She told me her story in a state of calm and long-worn despair; she didn't cry until she asked me to read a document from the Kurdistan Regional Government hospital about her daughter. (English is the language of medicine there.) It said the problem with her daughter's spine was not serious enough to justify surgery given limited resources. She cried then at her daughter's pain and this fresh cut on a wounded future she sees no hope of healing. Philanthropy from the West and charity from the Chaldean Catholic Church that runs this camp give her and hers food and shelter and care enough to survive, but no real hope of any kind of normal future.

This woman's story is all the sadder because it is not unusual. It is one of many thousands of similar stories across Northern Iraq.

Portraits of Persecution

There are more refugees and IDPs, or Internally Displaced Persons, now than ever before. U.N. statistics say that those who end up in camps like this stay an average of 17 years. That average understates the current problem since international aid is under more stress than ever before. And the problem is likely to get worse still as Syria finishes coming apart. Syrian President Bashar Assad is a bad man, but whoever replaces him will very likely do nothing to protect the remaining one million Christians there from a possible genocide.

We all know about the persecution of Christians in Iraq, because ISIS painted the Arabic letter N, or noon for Nazarene, on the homes of Mosul Christians to mark them for forced conversion, extortion of the dhimmi tax, or death. That Arabic N became an iconic social media sensation. Despite humanitarian aid from the West, no real progress has been made to address the political situation at the root of this crisis.

The persecution of Christians in Iraq is an unfortunate byproduct of U.S. policy. They are Eastern Christians, but Islamists identify them with the West -- with the "Christian invaders." In 2003 there were about 1.6 million Christians in Iraq. Today there are perhaps 250,000.

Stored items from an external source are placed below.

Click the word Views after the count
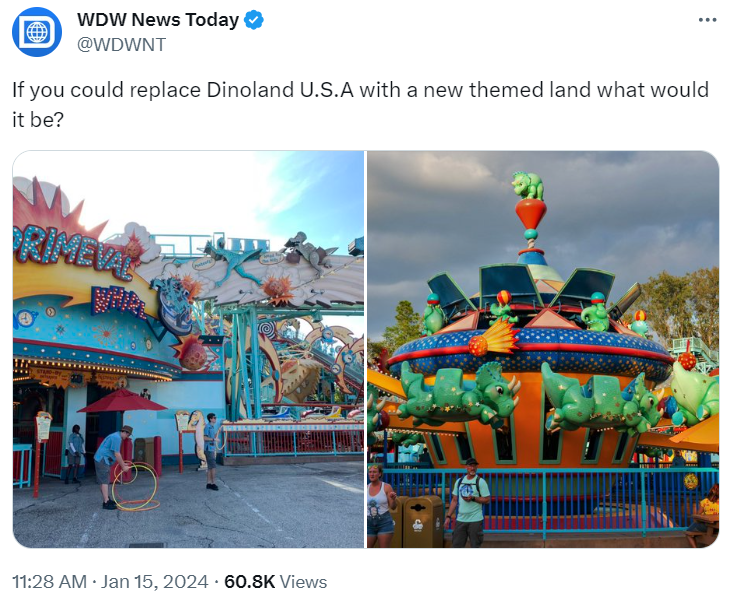 (x=303, y=581)
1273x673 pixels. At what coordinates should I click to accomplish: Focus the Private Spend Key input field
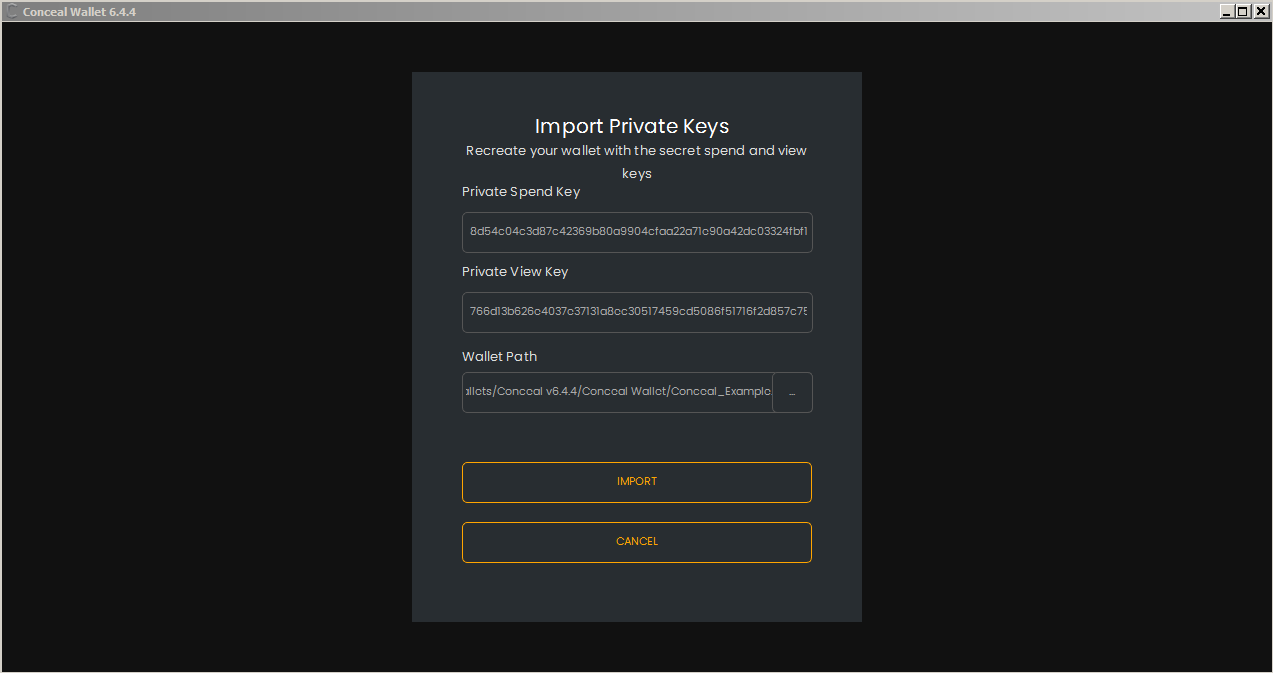click(x=637, y=232)
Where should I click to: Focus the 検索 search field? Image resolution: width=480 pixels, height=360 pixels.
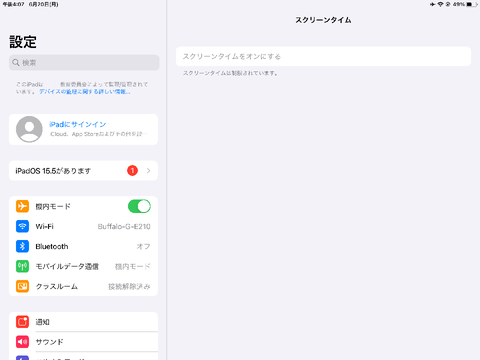pos(84,63)
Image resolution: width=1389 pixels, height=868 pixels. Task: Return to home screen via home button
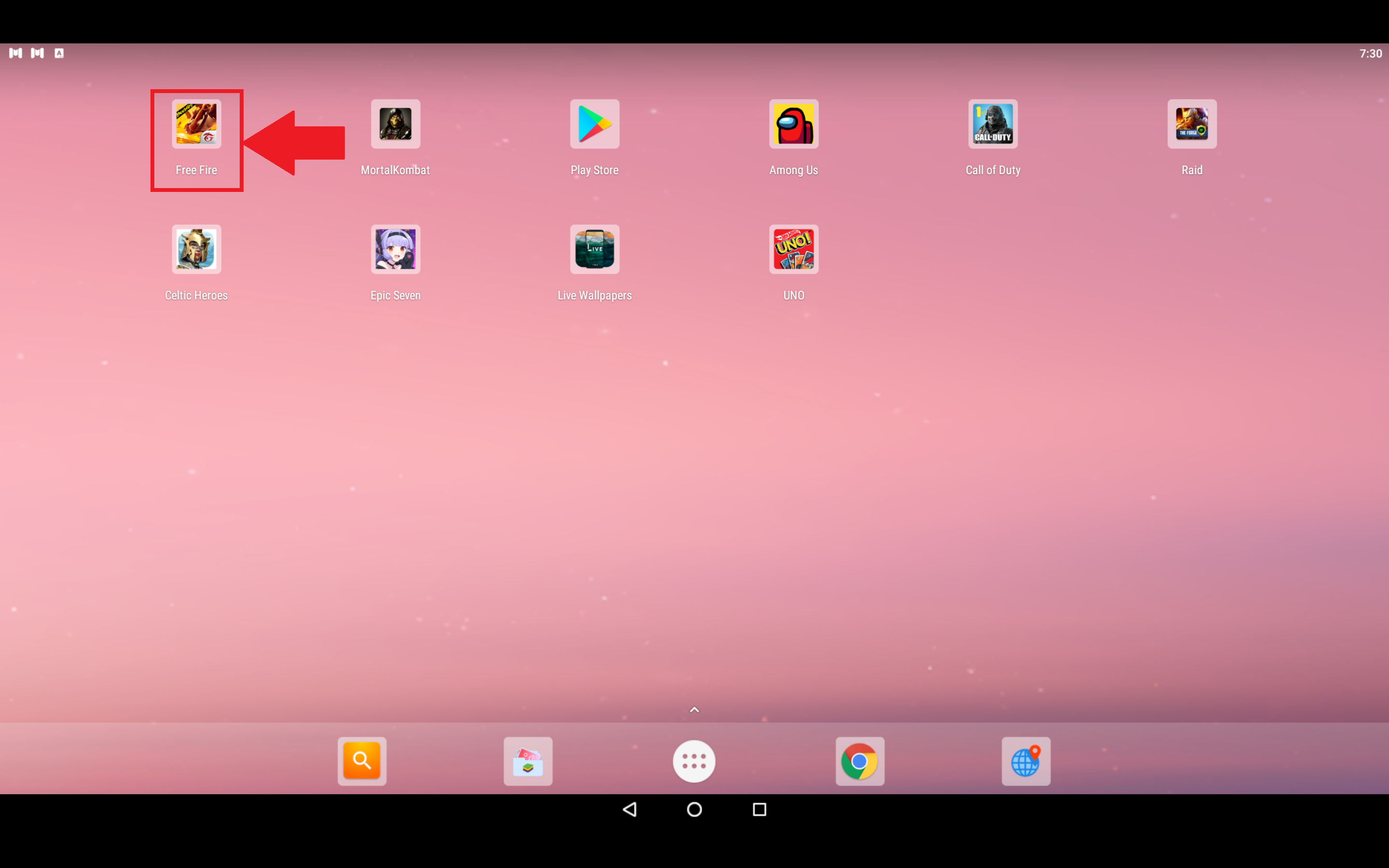click(x=694, y=810)
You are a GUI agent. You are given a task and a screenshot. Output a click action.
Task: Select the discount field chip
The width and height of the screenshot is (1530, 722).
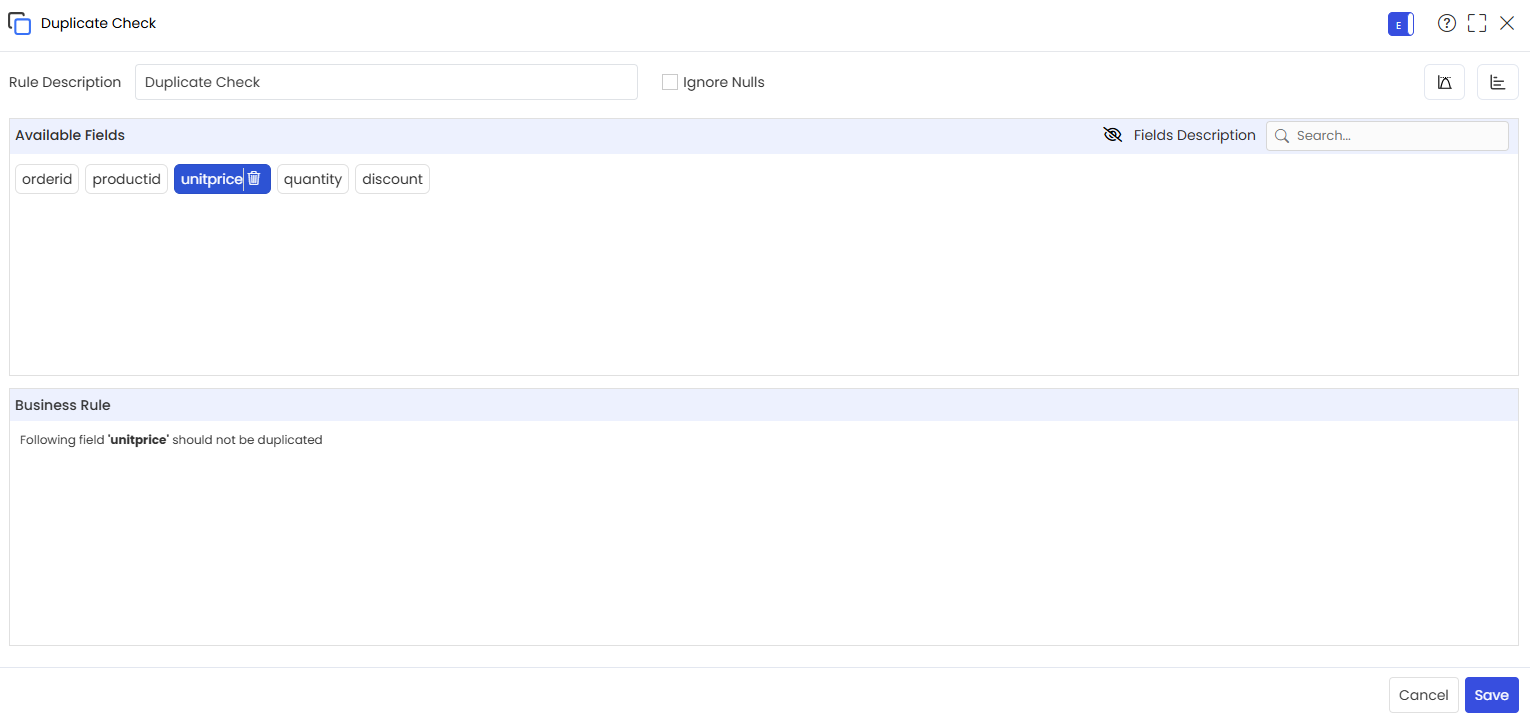click(392, 179)
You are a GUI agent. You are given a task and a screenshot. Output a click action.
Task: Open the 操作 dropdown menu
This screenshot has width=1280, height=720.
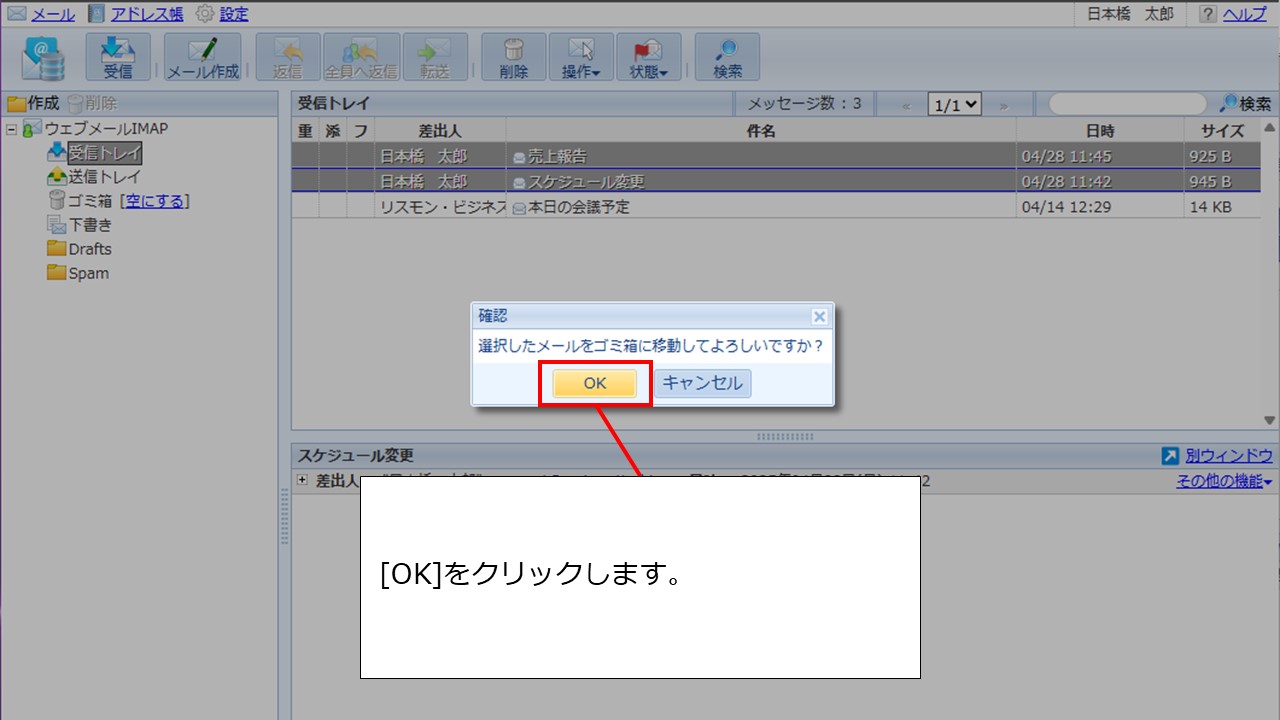(x=581, y=57)
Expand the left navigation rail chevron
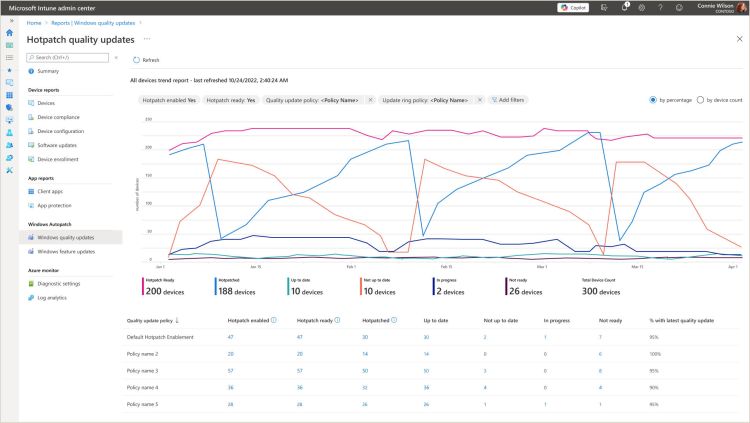 click(10, 20)
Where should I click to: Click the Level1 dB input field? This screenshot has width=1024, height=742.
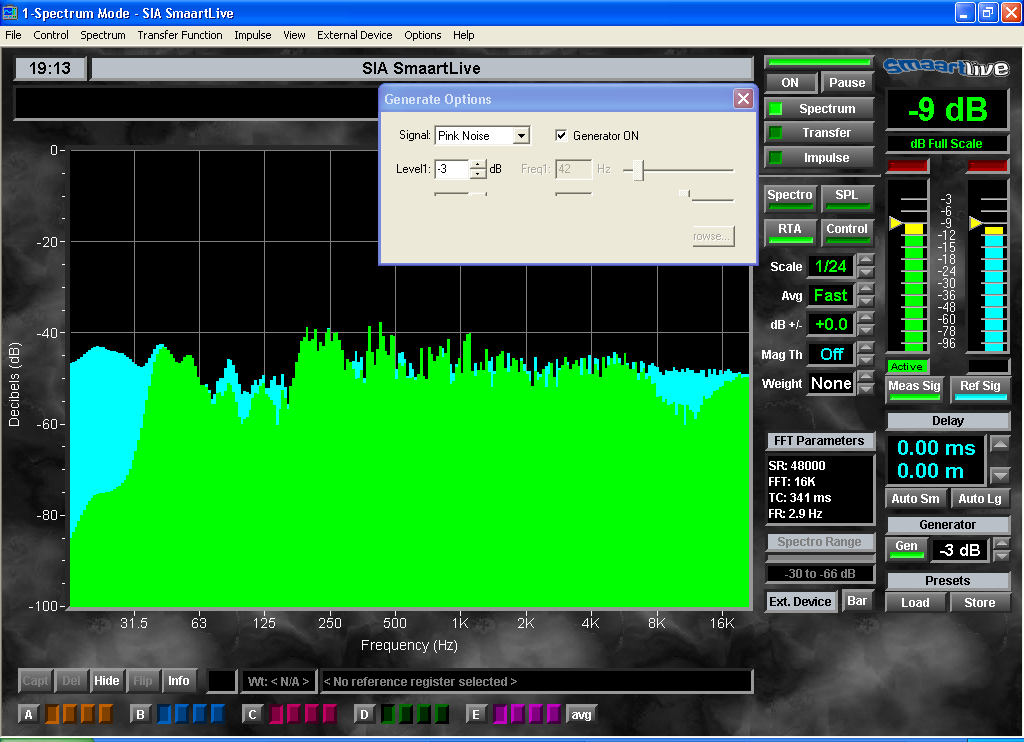[452, 169]
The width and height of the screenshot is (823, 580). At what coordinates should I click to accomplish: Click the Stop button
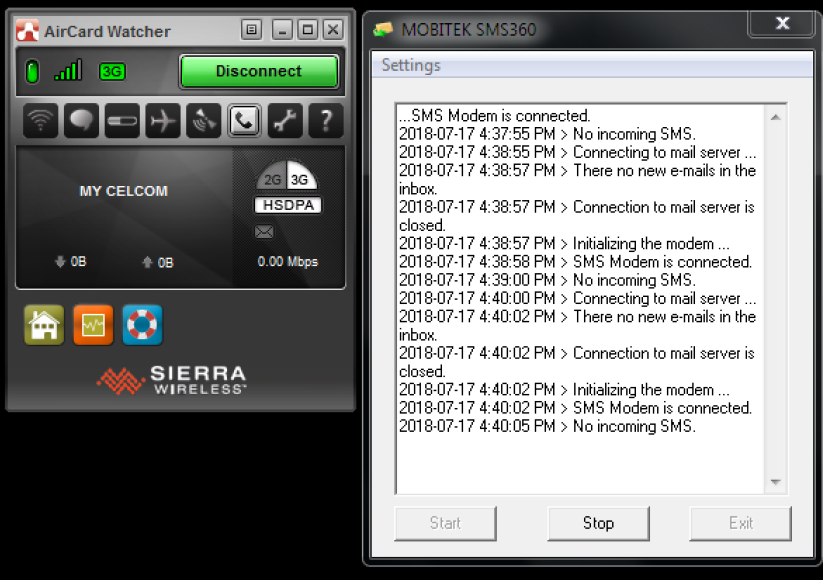(x=598, y=523)
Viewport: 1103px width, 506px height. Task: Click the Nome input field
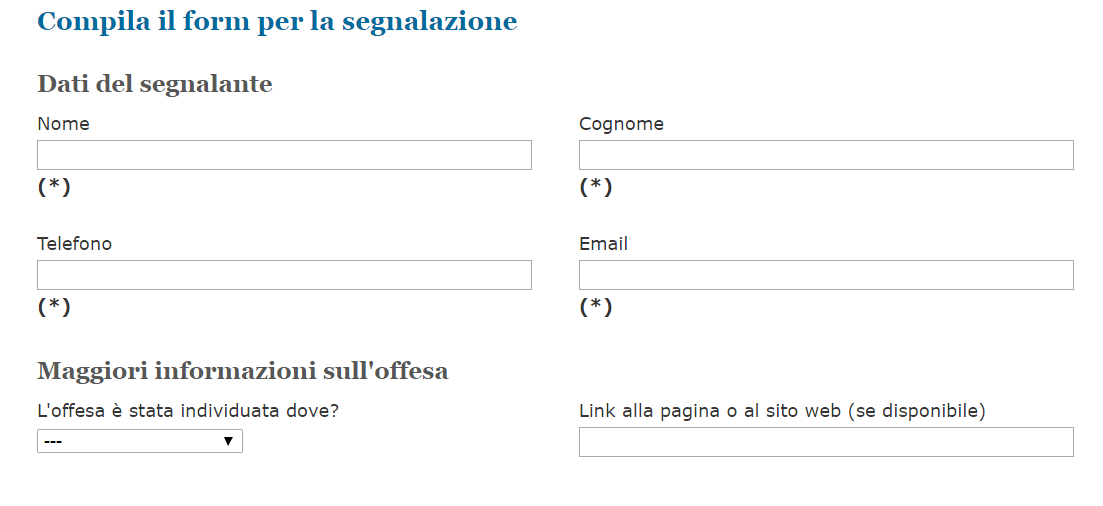[284, 155]
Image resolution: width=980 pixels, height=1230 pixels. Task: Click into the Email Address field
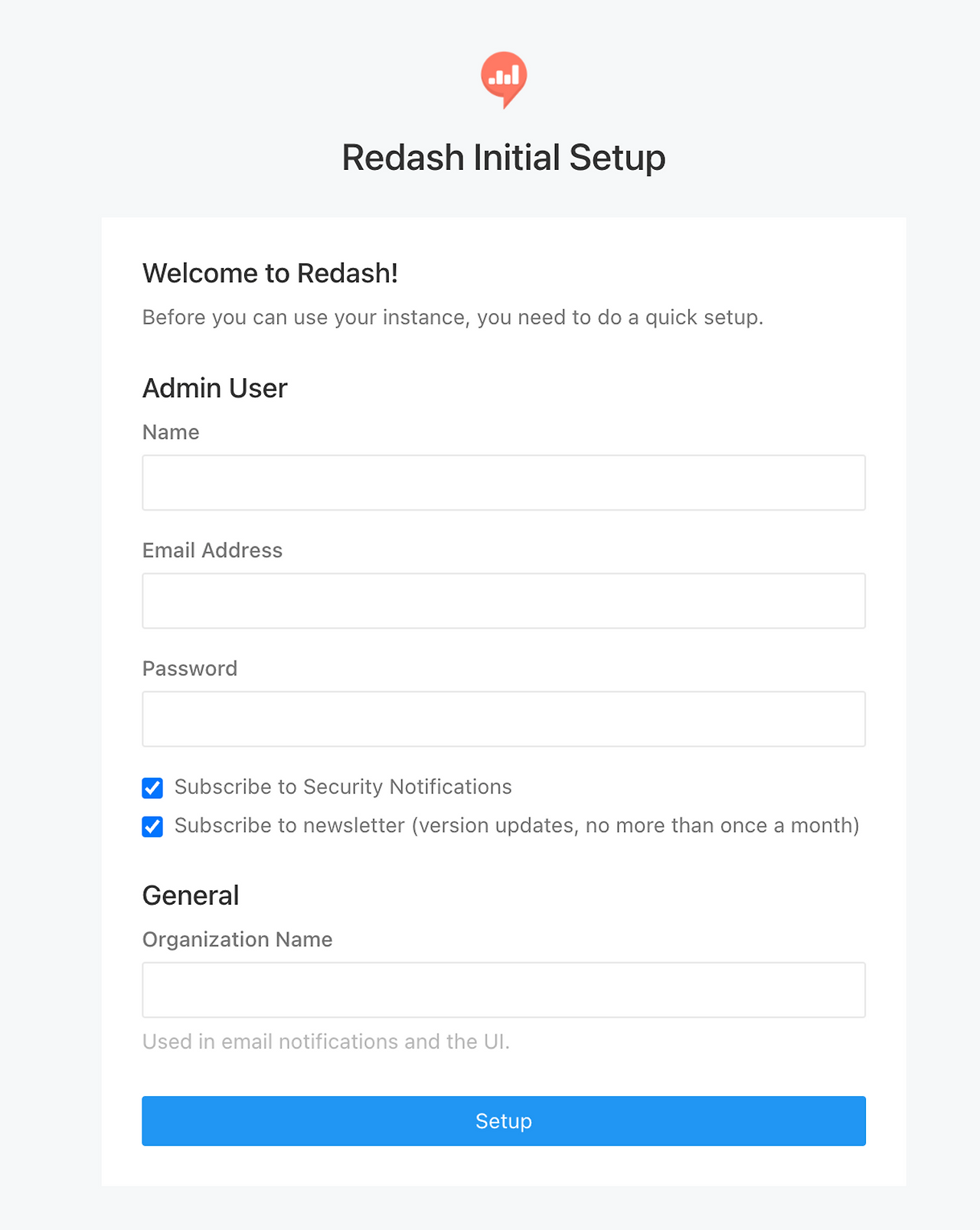coord(504,601)
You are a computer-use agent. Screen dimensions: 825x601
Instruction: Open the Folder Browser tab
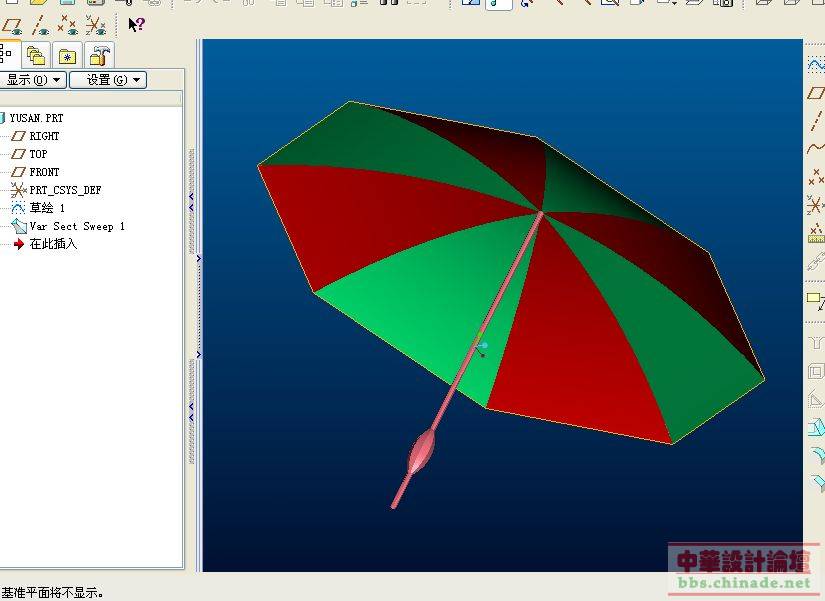point(37,55)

Despite the genuine concern of our civil servants, the State Department narrative strains credulity. Officials with line authority in the area told me that the situation for Christians there isn't so bad compared to the Yazidis and others. President Obama is about to issue a declaration of genocide against Yazidis that will likely decline to include Christians, though the EU recently passed a declaration of genocide that includes Christians. The administration wants to avoid the legal and moral pressure that would be created by such a declaration. The State Department, moreover, insists that a united Iraq is our best hope against ISIS, and that the United States is "very optimistic" that Baghdad will liberate Mosul by the end of this year.

Such wishful thinking strains belief. Baghdad's celebrated liberation of Ramadi was painfully slow, and Ramadi is a tiny fraction of the size of Mosul. Moreover, Mosul, Iraq's second city, is not a place that Christians would likely return. If your Sunni neighbors had essentially invited ISIS in and stood by while they stole your property, killed some of your relatives, and ran you out of town, how eager would you be to return?